= Beginning of Section =
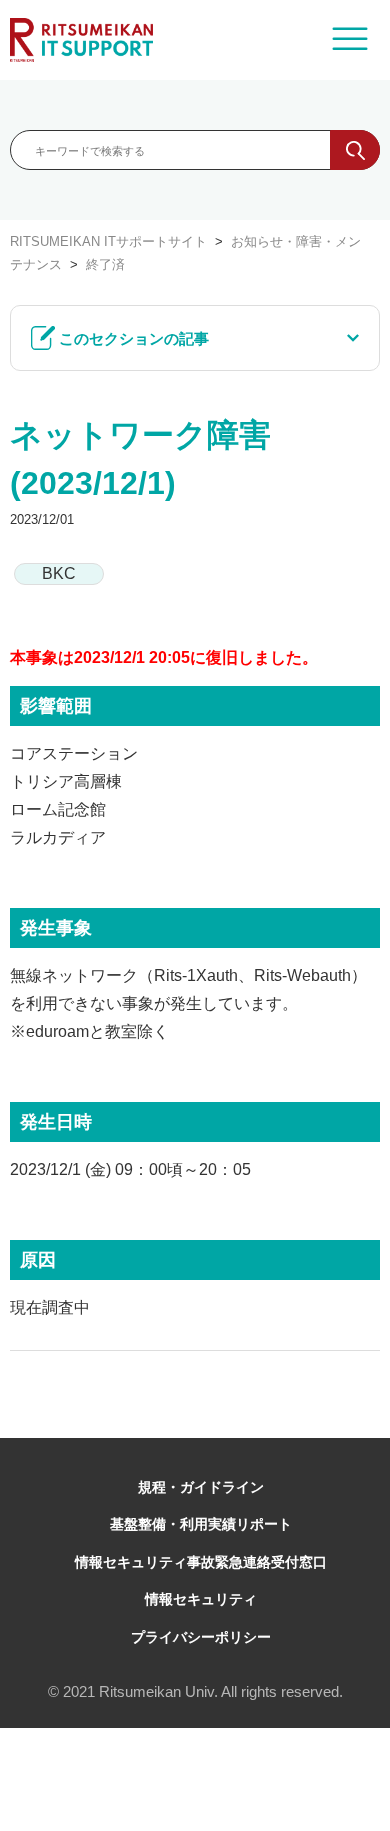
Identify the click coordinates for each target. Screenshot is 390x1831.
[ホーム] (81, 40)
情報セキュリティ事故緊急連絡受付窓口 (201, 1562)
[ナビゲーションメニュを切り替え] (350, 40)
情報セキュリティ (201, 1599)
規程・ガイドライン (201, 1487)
= End of Section =
Repeat exactly, please: transcribe each entry and leave out the pictures.

Identify the click coordinates for each target. Screenshot is 390x1831.
[ホーム] (81, 40)
情報セキュリティ事故緊急連絡受付窓口 (201, 1562)
[ナビゲーションメニュを切り替え] (350, 40)
情報セキュリティ (201, 1599)
規程・ガイドライン (201, 1487)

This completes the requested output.